**The task**. In the entries below, every line with the string "computer" is to be reported.

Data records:
* * * * *

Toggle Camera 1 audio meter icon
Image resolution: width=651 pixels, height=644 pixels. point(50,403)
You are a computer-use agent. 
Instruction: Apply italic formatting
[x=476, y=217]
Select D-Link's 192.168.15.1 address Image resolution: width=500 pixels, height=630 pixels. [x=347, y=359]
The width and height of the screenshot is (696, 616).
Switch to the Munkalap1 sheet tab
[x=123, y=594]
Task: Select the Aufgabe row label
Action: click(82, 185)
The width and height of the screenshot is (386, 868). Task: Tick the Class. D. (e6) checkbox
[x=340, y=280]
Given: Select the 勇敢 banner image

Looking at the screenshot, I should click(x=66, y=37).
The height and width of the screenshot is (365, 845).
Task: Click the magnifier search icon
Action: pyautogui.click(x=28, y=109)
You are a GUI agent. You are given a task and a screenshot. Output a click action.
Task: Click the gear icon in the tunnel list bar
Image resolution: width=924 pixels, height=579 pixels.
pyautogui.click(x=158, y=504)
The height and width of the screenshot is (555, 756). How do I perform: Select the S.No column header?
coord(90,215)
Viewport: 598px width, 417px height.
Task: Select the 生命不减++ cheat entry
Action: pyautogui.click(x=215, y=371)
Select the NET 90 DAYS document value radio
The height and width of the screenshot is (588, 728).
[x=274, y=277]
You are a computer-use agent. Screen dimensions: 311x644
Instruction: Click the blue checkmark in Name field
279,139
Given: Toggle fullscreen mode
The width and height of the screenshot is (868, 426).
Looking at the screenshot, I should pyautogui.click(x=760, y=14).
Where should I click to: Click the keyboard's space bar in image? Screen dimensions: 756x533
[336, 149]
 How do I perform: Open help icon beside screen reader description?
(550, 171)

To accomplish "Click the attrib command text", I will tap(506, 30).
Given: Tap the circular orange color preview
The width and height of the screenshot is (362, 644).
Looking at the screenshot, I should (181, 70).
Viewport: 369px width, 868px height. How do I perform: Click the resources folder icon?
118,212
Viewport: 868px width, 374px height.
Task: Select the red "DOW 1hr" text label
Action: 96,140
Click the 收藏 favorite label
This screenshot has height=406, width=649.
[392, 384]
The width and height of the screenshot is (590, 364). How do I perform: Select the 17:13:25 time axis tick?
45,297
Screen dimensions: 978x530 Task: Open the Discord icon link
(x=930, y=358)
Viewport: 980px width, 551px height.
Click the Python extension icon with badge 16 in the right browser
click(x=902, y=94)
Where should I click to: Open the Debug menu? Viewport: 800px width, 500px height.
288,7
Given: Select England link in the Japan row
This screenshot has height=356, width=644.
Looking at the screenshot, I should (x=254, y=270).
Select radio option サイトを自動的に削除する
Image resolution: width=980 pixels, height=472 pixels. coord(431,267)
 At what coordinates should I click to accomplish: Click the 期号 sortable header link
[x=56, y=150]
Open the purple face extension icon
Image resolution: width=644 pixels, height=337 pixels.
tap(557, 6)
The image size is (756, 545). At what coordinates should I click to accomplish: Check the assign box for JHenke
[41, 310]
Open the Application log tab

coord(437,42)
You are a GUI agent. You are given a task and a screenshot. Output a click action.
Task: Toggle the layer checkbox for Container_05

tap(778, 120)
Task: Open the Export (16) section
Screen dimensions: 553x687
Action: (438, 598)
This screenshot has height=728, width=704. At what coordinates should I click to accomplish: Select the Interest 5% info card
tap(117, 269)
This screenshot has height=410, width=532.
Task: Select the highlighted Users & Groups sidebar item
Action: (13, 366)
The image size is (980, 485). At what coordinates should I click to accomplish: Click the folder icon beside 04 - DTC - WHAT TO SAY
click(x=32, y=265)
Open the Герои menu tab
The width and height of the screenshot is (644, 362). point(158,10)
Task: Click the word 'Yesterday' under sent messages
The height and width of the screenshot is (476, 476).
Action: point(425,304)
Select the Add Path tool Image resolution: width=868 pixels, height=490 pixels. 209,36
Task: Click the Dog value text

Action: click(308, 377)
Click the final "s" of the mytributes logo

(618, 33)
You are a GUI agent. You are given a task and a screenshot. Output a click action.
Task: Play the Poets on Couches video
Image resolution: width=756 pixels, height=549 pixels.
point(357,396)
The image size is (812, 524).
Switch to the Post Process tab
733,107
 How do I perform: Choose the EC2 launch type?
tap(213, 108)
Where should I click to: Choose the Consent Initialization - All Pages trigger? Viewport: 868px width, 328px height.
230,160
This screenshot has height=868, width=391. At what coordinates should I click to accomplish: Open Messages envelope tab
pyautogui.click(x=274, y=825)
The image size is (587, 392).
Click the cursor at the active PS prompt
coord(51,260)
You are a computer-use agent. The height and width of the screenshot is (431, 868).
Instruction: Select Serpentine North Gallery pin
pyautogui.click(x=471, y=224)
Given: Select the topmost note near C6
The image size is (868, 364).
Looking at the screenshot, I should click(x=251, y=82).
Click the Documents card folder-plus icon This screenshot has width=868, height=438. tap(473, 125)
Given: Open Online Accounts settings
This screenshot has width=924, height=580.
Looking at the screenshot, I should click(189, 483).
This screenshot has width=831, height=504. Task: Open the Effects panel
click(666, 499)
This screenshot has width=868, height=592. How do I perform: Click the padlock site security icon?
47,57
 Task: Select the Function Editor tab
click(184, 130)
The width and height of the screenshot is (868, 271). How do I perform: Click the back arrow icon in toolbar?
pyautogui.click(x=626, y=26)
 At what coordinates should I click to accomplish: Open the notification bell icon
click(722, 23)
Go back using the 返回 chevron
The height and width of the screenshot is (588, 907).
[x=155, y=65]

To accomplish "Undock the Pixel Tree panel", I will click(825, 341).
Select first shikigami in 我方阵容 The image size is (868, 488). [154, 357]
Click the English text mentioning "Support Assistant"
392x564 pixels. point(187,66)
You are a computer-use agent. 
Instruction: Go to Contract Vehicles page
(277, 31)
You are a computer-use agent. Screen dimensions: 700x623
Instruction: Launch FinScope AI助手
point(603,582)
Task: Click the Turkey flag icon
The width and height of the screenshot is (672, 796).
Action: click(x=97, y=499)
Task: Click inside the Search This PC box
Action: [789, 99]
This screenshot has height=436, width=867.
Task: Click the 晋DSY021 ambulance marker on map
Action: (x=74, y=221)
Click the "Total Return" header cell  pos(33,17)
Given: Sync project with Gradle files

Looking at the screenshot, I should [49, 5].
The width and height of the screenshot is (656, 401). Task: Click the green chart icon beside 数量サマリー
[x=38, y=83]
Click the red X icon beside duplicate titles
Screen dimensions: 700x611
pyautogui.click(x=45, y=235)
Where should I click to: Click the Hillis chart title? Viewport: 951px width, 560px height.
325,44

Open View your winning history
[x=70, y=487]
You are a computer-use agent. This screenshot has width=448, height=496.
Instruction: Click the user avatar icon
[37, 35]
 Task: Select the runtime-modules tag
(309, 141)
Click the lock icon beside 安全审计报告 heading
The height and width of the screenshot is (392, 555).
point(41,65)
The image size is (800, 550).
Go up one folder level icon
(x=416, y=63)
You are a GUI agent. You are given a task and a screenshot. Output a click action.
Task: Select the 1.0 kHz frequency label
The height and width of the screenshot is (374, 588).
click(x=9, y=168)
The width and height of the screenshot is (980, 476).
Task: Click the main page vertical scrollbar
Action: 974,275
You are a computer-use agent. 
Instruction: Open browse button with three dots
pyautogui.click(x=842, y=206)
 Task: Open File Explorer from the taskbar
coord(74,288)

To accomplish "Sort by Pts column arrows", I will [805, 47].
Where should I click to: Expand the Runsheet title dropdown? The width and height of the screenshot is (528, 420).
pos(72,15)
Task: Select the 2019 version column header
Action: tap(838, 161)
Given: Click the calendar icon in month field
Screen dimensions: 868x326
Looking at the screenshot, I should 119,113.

* * * * *

**Task result**.
You are a computer-use agent. 
You are a computer-use agent. Screen dimensions: 311x644
You are a computer-use agent. The height and width of the screenshot is (431, 868).
You are a computer-use agent. 
You are a computer-use agent. Screen dimensions: 700x623
You are a computer-use agent. This screenshot has width=448, height=496.
You are a computer-use agent. 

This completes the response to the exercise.